We assume missing observations arise following a time-dependent Poisson process with a deterministic rate. This is a fairly loose assumption, since we know that there is spatial heterogeneity in the quality of the records, and (certaily in the early part of the record) missing observations are likely to be adjacent to other missing observations. 

We assume this rate is a piecewise-constant function that takes a first value `early_mean` before a certain switch point, and a second value `late_mean` after that point. These three unknown parameters are treated as random variables.

In [None]:
@pymc.deterministic(plot=False)
def proportion(s=switchpoint, e=early_mean, l=late_mean):
    out = np.empty(len(arr))
    out[:s] = e
    out[s:] = l
    return out

Now, we use the MCMC method to sample from the posterior distribution, given the observed data. The `sample` method launches the fitting iterative procedure.

In [None]:
storms = pymc.Poisson('quality', mu=proportion, value=arr, observed=True)

model = pymc.Model([switchpoint, early_mean, late_mean, proportion, storms])

mcmc = pymc.MCMC(model)
mcmc.sample(iter=10000, burn=1000, thin=10)

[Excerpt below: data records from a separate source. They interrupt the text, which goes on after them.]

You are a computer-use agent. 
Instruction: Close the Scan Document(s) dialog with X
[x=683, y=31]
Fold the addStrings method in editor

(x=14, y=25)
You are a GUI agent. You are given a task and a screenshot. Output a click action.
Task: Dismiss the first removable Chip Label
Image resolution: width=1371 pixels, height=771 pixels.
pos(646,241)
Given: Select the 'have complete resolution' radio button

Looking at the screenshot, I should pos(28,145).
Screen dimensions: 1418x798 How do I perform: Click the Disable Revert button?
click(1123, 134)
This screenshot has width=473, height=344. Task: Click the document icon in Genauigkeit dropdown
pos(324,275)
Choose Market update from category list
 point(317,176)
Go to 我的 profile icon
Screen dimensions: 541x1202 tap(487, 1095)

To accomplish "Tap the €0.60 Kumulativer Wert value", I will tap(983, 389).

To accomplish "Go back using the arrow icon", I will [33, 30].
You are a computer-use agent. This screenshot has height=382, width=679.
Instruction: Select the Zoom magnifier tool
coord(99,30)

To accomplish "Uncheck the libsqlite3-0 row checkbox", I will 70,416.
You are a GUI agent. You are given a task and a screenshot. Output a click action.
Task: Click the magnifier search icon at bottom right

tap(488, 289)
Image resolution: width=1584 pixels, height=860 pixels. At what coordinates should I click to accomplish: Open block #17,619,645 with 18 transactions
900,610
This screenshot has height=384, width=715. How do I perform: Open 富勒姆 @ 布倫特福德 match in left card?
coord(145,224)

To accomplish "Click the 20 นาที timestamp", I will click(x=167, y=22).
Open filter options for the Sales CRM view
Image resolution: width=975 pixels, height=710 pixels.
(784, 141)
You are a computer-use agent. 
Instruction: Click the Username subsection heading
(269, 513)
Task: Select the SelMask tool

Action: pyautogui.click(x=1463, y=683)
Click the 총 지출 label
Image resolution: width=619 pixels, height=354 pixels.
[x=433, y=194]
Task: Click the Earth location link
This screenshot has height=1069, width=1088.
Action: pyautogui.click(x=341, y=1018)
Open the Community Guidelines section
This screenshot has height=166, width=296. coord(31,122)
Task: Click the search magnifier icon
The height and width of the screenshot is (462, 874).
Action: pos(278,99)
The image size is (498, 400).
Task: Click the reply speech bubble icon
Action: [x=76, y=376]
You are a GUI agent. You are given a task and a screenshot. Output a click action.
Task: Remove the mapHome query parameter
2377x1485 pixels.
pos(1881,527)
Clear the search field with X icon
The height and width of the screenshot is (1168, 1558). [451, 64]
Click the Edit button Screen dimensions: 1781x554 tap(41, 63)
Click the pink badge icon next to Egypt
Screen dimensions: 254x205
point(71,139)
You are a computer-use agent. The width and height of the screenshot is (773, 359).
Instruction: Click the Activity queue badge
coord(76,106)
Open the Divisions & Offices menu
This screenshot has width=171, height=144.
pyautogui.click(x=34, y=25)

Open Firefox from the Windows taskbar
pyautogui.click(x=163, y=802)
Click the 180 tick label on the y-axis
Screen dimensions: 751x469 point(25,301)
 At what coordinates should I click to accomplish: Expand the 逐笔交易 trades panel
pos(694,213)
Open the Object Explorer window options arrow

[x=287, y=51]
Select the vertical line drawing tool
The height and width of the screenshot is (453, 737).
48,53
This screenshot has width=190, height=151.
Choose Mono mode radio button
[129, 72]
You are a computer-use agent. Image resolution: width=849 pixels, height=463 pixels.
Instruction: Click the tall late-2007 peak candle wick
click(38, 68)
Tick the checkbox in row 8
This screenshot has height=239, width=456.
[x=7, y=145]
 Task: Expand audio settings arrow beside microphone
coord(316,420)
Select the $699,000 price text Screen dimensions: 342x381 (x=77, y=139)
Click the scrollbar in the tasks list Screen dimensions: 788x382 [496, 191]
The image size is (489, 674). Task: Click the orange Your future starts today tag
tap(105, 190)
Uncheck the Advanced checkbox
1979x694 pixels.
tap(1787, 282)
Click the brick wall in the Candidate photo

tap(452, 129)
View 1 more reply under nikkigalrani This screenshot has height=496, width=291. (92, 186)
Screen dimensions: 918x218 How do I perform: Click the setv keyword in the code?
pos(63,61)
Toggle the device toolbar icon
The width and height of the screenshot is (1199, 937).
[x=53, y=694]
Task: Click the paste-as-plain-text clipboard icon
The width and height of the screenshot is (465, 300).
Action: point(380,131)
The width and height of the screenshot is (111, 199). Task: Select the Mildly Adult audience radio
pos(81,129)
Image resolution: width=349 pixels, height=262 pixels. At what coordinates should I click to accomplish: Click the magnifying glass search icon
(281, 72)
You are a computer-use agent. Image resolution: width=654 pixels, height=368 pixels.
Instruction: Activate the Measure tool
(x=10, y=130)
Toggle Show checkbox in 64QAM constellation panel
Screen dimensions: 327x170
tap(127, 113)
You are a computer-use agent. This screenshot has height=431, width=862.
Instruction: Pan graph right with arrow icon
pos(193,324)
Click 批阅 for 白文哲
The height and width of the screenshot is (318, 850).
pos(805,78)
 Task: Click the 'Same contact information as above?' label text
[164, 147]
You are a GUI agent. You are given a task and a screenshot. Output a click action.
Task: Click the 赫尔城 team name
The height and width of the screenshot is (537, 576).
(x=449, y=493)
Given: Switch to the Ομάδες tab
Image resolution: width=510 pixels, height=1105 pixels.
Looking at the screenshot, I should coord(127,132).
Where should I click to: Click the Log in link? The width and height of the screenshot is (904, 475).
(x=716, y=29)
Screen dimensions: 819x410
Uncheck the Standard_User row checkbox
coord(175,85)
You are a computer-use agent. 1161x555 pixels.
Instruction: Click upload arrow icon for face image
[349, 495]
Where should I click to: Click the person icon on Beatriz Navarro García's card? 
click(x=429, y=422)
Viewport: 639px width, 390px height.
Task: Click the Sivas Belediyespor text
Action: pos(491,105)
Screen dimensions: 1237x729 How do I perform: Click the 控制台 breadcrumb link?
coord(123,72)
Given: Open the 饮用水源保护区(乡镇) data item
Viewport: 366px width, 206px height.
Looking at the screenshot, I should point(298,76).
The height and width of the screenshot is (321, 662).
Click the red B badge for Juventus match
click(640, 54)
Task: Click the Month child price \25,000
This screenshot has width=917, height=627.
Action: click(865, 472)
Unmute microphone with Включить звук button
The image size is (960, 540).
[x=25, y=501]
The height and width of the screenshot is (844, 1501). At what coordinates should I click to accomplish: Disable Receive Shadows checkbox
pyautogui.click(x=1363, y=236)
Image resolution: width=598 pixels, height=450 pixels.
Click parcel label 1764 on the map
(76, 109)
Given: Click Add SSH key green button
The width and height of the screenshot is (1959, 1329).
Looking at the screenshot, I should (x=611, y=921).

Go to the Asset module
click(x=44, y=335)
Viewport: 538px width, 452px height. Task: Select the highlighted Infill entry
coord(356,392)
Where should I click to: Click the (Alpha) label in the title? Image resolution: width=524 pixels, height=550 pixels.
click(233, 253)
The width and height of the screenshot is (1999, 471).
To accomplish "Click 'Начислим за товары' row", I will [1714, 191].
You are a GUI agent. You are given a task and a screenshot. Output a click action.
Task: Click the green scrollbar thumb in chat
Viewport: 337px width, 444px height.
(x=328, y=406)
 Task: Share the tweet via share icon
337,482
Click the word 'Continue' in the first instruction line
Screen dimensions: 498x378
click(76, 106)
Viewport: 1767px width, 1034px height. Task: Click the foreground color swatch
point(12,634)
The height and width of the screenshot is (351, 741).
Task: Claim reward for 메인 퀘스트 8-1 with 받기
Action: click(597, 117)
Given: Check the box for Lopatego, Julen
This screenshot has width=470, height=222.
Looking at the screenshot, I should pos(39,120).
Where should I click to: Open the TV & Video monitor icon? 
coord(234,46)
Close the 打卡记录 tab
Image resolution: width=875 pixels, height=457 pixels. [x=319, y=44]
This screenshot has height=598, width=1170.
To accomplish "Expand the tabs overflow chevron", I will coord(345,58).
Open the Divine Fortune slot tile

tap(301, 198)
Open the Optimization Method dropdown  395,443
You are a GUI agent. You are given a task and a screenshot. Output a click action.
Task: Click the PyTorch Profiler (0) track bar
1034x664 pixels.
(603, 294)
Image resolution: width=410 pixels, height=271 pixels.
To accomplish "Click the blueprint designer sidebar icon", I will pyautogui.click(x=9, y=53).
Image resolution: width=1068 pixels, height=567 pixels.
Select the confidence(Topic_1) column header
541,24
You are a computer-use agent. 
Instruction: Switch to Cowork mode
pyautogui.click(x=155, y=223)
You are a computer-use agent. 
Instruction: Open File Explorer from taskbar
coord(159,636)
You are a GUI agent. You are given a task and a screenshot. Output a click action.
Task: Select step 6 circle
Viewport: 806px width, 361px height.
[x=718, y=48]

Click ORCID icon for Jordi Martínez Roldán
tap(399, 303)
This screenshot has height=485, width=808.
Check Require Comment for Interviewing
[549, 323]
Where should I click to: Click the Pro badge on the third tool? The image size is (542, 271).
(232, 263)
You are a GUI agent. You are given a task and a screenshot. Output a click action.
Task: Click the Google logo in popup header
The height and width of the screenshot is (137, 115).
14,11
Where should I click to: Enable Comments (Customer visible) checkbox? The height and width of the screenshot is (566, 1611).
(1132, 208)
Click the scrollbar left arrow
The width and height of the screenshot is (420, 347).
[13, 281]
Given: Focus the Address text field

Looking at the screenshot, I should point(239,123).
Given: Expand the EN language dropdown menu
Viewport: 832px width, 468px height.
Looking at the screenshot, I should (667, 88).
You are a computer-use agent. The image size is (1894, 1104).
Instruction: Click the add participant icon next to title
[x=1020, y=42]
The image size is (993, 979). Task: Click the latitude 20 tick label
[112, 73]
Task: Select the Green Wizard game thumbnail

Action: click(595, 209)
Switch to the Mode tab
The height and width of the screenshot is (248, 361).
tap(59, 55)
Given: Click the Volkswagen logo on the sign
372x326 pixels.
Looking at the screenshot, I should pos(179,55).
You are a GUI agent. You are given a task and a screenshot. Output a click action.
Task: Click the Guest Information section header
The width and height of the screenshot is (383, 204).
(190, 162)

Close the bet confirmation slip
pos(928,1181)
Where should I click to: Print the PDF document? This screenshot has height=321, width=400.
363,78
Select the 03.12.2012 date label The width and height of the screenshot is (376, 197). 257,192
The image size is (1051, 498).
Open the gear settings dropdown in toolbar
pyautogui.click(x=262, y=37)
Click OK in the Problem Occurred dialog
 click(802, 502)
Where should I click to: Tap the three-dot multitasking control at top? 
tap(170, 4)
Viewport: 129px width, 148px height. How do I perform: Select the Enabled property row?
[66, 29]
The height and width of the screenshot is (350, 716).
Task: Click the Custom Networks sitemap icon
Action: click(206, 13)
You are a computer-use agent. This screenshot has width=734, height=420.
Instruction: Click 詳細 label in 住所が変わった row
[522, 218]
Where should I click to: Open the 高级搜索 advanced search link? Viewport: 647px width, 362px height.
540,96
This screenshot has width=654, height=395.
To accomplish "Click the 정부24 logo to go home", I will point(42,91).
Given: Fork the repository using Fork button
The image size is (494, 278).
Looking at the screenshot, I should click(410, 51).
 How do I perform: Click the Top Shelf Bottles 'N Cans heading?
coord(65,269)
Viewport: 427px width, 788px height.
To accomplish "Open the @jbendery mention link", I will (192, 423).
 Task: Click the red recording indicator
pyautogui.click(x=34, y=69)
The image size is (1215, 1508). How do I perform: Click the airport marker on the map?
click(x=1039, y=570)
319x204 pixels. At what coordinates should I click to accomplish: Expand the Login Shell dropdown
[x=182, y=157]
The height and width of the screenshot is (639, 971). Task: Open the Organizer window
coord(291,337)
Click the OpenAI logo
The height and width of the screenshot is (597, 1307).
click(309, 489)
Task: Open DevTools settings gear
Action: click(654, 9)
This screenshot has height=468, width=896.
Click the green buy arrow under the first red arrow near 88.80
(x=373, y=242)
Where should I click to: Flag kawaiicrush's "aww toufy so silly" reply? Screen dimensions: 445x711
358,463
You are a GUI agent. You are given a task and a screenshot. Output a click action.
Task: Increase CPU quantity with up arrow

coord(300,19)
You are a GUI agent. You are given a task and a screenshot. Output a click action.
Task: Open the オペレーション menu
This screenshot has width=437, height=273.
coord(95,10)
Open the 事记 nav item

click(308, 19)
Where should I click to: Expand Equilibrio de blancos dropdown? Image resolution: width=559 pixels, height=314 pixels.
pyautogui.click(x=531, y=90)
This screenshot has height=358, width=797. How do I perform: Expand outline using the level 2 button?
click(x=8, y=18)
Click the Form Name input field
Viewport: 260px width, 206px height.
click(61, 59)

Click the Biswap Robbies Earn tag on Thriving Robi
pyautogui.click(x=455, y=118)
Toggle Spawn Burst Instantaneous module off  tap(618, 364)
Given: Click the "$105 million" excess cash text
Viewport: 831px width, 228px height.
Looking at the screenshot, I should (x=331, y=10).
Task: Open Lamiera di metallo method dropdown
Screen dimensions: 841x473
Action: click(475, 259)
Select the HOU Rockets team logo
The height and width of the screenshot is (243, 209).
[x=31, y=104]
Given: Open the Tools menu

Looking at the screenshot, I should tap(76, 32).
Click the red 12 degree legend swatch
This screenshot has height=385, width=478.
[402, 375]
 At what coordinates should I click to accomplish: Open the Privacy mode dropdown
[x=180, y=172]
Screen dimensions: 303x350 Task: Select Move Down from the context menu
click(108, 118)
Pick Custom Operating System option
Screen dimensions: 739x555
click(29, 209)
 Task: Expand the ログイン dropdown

Plot the sampled Markov chains. Their stationary distribution corresponds to the posterior distribution we want to characterize.

In [None]:
plt.figure(figsize=(12,12))
plt.subplot(311);
plt.plot(mcmc.trace('switchpoint')[:]+y0);
plt.ylabel("Switch point"); 
plt.subplot(312);
plt.plot(mcmc.trace('early_mean')[:]);
plt.ylabel("Early mean");
plt.subplot(313);
plt.plot(mcmc.trace('late_mean')[:]);
plt.xlabel("Iteration");
plt.ylabel("Late mean");
plt.tight_layout()

We also plot the distribution of the samples: they correspond to the posterior distributions of our parameters, after the data points have been taken into account.

In [None]:
plt.figure(figsize=(14,3))
plt.subplot(131);
plt.hist(mcmc.trace('switchpoint')[:] + y0, 15);
plt.xlabel("Switch point")
plt.ylabel("Distribution")
plt.subplot(132);
plt.hist(mcmc.trace('early_mean')[:], 15);
plt.xlabel("Early mean");
plt.subplot(133);
plt.hist(mcmc.trace('late_mean')[:], 15);
plt.xlabel("Late mean");
plt.tight_layout()

Taking the sample mean of these distributions, we get posterior estimates for the three unknown parameters, including the year where the quality of the database improved.

In [None]:
yp = y0 + mcmc.trace('switchpoint')[:].mean()
em = mcmc.trace('early_mean')[:].mean()
lm = mcmc.trace('late_mean')[:].mean()
print((yp, em, lm))

Now we can plot the estimated proportion on top of the observations.

In [None]:
plt.figure(figsize=(14,6));
plt.plot(fraction.index, arr, '-ok');
plt.axvline(yp, color='k', ls='--');
plt.plot([y0, yp], [em, em], '-b', lw=3);
plt.plot([yp, y1], [lm, lm], '-r', lw=3);
plt.xlim(y0, y1);
plt.xlabel("Year");
plt.ylabel("Percentage of missing data");

Based on this analysis, the change point is around 1945 or 1946, where the (annual) mean proportion of missing data falls to about 2.9%. It's possible to tweak this to give a slightly more informative prior for the distribution of the changepoint, but I'll leave that to others.